While not the train-wreck that was Saturday, Solar is light years away from a successful novel. What trips up Solar is the comedy. Instead of the principle of harmony and reconciliation that felicitous examples of the genre have at their core, it would appear that McEwan’s understanding of the comic mode is wholly congruent with farce, slapstick, pub comedy, sitcom, even bedroom farce. Take, for example, the egregiously tacked-on setpiece of the Arctic episode that serves only to emphasise the ‘comedy’ aspect of the novel, especially in the ridiculously juvenile moment when Beard’s penis freezes along his zipper as he is taking a piss in sub-zero temperature. This will perhaps appear to be funny to readers with a mental age of eight. Much of these ‘comedic’ moments in the book – and particularly strained is a misunderstanding over eating crisps between Beard and a passenger on a train, and another one involving fighting the urge to vomit while giving a speech – are akin to being held down and tickled to elicit laughter. The upshot is as clear as radioactive glowing: McEwan is emphatically not a comic writer in his chosen modes. Far more successful, witty and intelligent is the send-up of the drivel and politically correct thuggery emanating from humanities departments that Beard falls foul of.

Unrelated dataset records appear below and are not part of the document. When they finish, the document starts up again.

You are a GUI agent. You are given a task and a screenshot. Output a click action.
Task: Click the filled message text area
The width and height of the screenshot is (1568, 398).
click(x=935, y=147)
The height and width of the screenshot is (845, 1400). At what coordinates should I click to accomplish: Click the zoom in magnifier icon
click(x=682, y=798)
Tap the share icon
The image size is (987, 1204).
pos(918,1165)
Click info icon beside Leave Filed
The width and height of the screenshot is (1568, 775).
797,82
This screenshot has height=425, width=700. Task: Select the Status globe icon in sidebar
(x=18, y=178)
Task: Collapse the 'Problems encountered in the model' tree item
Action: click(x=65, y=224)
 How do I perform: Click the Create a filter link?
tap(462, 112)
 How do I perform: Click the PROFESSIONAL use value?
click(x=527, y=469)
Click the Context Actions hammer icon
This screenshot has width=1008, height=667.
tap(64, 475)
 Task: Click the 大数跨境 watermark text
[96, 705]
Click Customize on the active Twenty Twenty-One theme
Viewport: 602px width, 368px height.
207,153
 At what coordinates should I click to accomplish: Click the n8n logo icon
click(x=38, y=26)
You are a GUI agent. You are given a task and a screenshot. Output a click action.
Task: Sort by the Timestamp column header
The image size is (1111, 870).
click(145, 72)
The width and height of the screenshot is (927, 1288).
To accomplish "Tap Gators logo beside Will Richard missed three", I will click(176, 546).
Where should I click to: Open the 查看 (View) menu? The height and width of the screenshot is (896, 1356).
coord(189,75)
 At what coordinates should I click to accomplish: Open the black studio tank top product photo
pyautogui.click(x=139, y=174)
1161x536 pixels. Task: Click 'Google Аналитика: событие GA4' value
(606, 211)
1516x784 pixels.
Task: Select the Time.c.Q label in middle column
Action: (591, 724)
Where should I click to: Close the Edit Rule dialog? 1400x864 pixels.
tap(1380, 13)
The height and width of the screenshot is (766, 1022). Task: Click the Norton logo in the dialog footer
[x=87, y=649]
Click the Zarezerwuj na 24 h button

Solar suffers from other problems. Having Beard as the focal consciousness of the book means that not a single other character comes even halfway alive. The women, Patrice, Maisie (his first wife), Darlene (his woman in New Mexico), are especially woeful: they’re hardly more than names on the page. This unrelentingly singular point of view palls after a while. And the clumsy structure – clunky ways of filling in backstories; obvious elisions that we know are being suppressed for future, more dramatic, release; an oversignalled, hamfisted strewing of clues that will take in only gullible children – draws unwelcome attention to McEwan’s tendency, now somewhat of a tic, to stake everything on that one major plot twist. This may make for gripping reading but it comes at the price of credibility, surely a damaging cost for such doggedly and conservatively realist fiction to pay, especially when these plot manipulations traduce the novel’s moral energy as well. Stripped of these, Solar’s only point seems to be that humans are fallible creatures. To borrow from Wolfgang Pauli, another physicist, this is not even banal.